PASSION QUOTIDIEN. Pour écrire cet article, j’ai du réfléchir à un de mes sujets préférés, mon quotidien italien. Si je devais résumer l’art de vivre ici, c’est vraiment cette idée chaque jour, de vivre plusieurs mini-moments qui mettent en joie. Du coup mes questions sont simples :

Qu’est ce qui fait la joie de mon quotidien ?
De toutes ces habitudes, cette routine, qu’est ce que j’ai transformé en véritables rituels ?

Je lisais il y a peu que la différence entre la routine et les rituels, c’est la conscience que l’on met dans le moment. Je suis bien d’accord. Le café au bar, la discussion avec la voisine, cuisiner un légume délicieux qui vient d’arriver sur les étales… C’est toujours sympa d’identifier les petits moments qui semblent avoir du sens, pour pouvoir s’y rattacher plus fort au moment où je les vis, et absorber tout ce qu’il y a à prendre !

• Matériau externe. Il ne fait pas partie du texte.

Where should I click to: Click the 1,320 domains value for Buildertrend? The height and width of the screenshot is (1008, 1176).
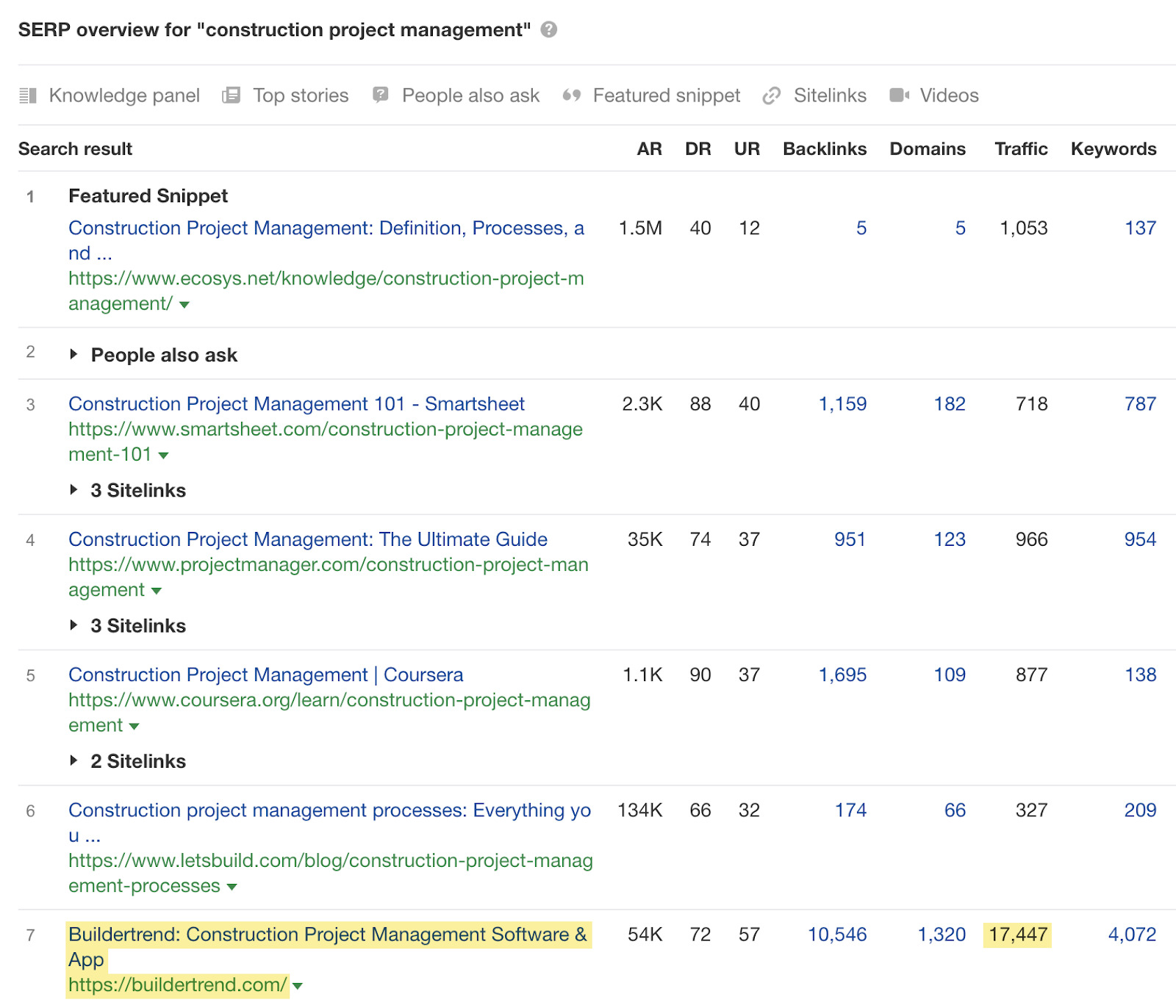click(x=942, y=935)
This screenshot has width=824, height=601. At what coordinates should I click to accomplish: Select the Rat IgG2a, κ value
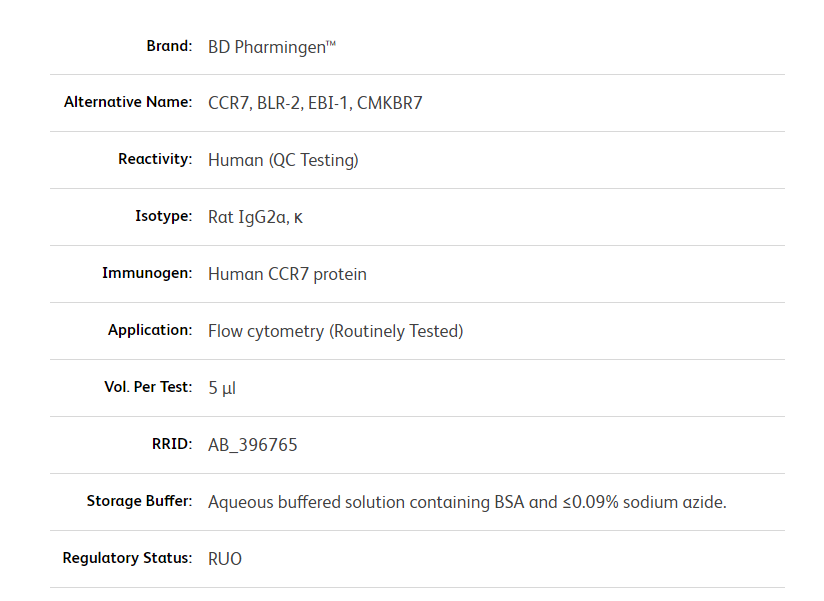pyautogui.click(x=255, y=217)
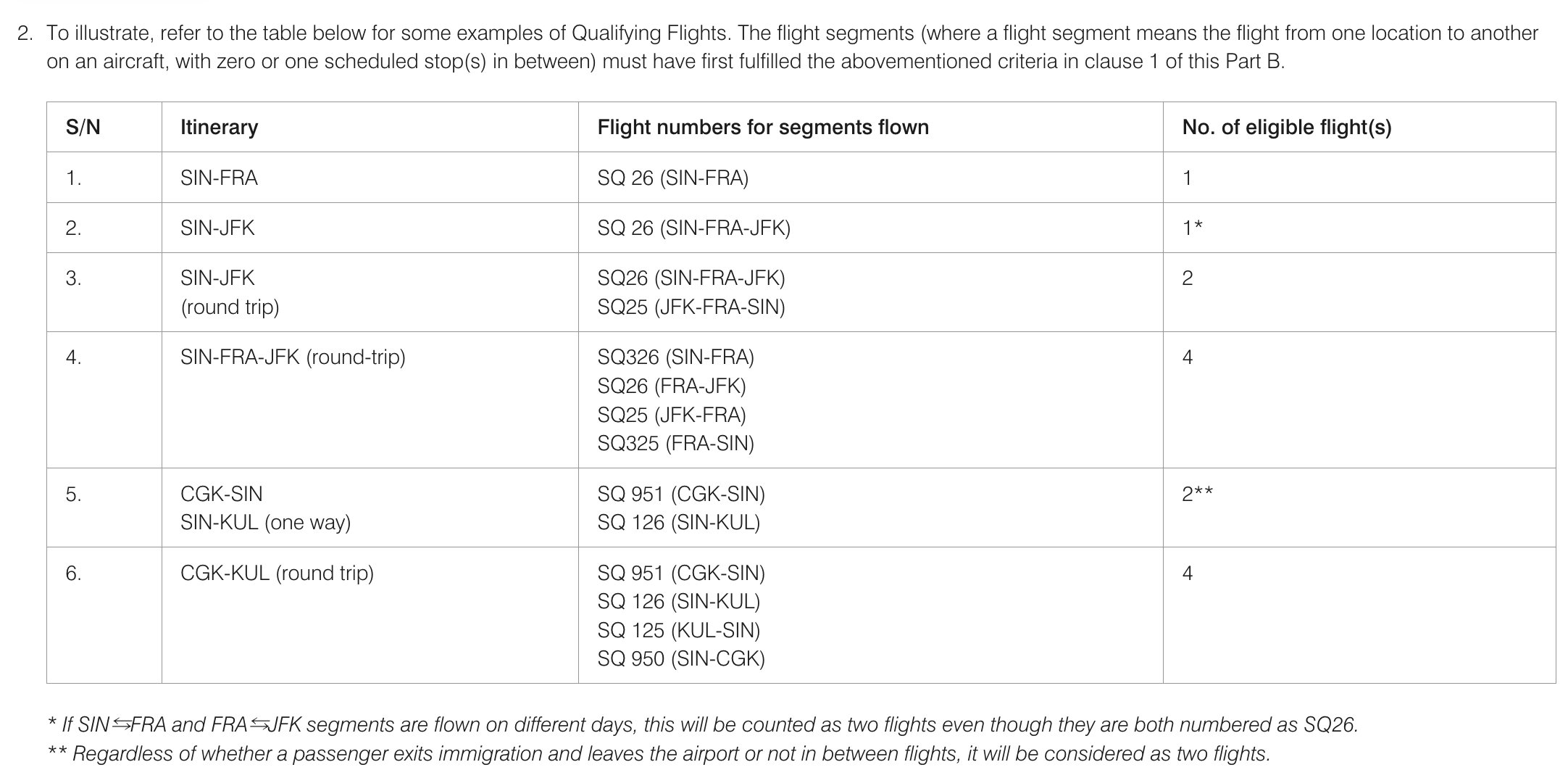This screenshot has height=770, width=1568.
Task: Click the S/N column header
Action: [x=83, y=128]
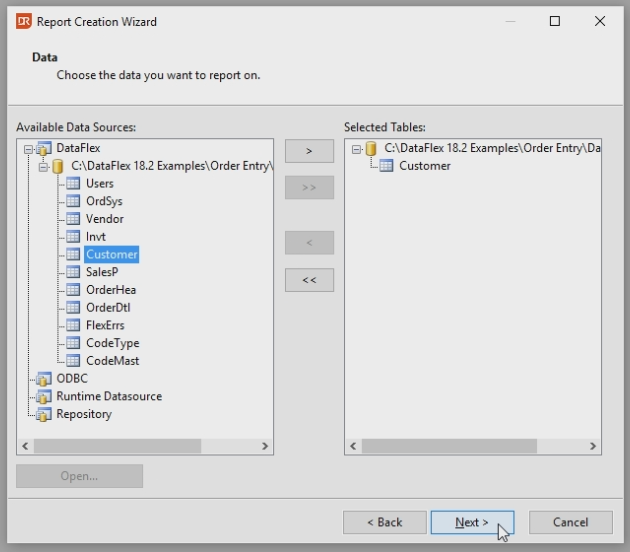Select the CodeMast table

112,361
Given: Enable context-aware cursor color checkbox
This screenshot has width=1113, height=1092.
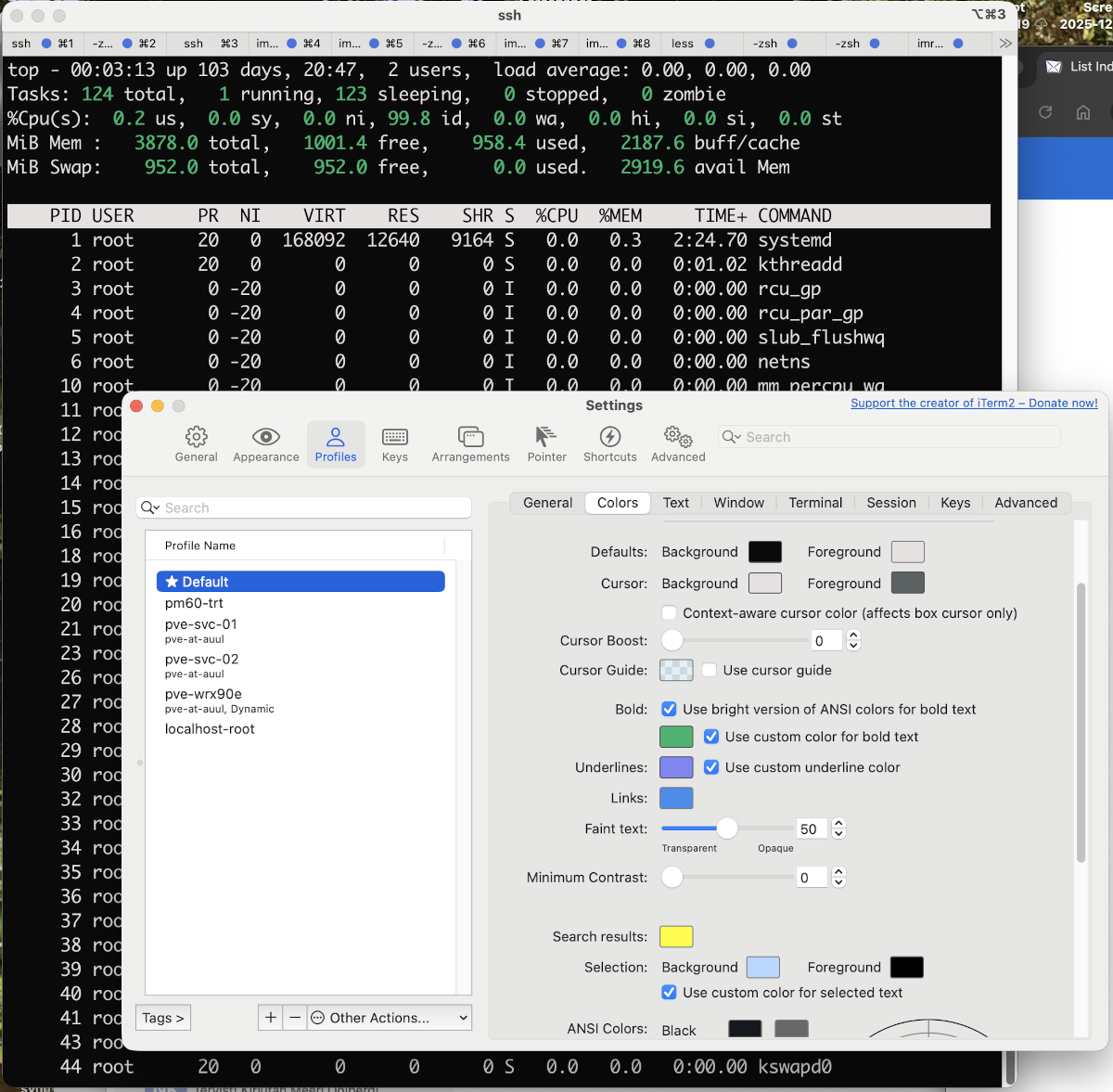Looking at the screenshot, I should pos(669,613).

SE SENTIR TIRAILLÉE. Je me suis rendue compte en écrivant qu’il y avait cette idée de tiraillement quand on vit dans un autre pays depuis si longtemps. C’est bête mais je n’y avais vraiment jamais réfléchi comme ça.

Suis-je obligée de choisir ? Puis-je prendre le meilleur de chaque ? Puis-je trouver une place qui soit la mienne et pas une projection de ce que les gens voudraient que je sois / que je fasse ? Est-ce que tout cela peut se faire simplement, sans drama ou prise de chou disproportionnée ? 

L’Italie, si proche de ses cousins français, amène quelque chose d’absolument inédit à ma vie. Elle l’a rendu plus riche, plus curieuse, plus passionnée aussi. En plus de cette dualité France/Italie, j’ai aussi la dualité Normandie/French Riviera. Autant vous dire, 2 salles, 2 ambiances ! En grandissant, je n’ai personnellement jamais eu de problème avec ça mais j’ai vu dans les yeux normands, le fantasme de la Côte d’Azur et la projection que cela pouvait avoir sur nous en temps que famille. Je trouve ça interessant d’entre prendre conscience. Je ne sais pas si vous êtes tiraillée de votre côté entre 2 identités (papa de Bretagne et maman du Lot-et-Garonne ?). Mais je trouve ça cool d’identifier ce que ces petites facettes de culture apportent à nos vies et comment elles les enrichissent. Voilà, c’est tout pour aujourd’hui !

MES RESSOURCES

ITALIAN STYLE. La journaliste Mode Lise Huret, du site Tendances de Mode, avait publié un décryptage de mon style il y a quelques années. J’y retrouve pas mal de détails très italiens ! À lire ICI.

DEUX AMERICAINES EN ITALIE. Deux idées de lectures bien différentes pour comprendre comment des étrangères se sont habituées au pays. En espérant, un jour, vous raconter aussi ma version !

Il y a la trilogie de Marlena Blasi, 1000 jours à Venise, 1000 jours en Toscane, Un palais à Orvieto. Une série de livres qui m’a profondément marqué à la lecture. Je me rappelle m’être dit que j’adorerais écrire ce genre d’aventures ! Une américaine qui tombe amoureuse d’un vénitien et un nouveau quotidien à 50 ans passés à inventer. Des anecdotes, des incompréhensions, beaucoup d’amour et de vin blanc près du Rialto. ICI

Il y a aussi la journaliste américaine JJ Martin (créatrice de la marque La Double J) qui a écrit un livre « Mamma Milano » mix d’une biographie et d’un beau coffee table book. En voilà une américaine qui s’est italianisée aussi sur beaucoup de choses ! Les milanaises et les florentines sont fort différentes, et cela permet un vrai plongeon dans la bourgeoisie et le cool milanais (le fameux cool dont on parlait plus haut ?). Trop chic, vous choisissez l’imprimé de votre couverture. ICI.

FORTE DEI MARMI. Vous ne comprenez pas le charme de Forte dei Marmi ? J’ai pleuré en lisant l’introduction du livre Assouline sorti l’été dernier. C’EST EXACTEMENT ÇA et qu’on ne vienne pas m’écrire que Forte c’est juste une station pour les riches. Cette personne n’aura certainement pas mangé du cochon sur une table à pique-nique sous des loupiotes dans la campagne juste derrière Forte avec 10 copains. ICI.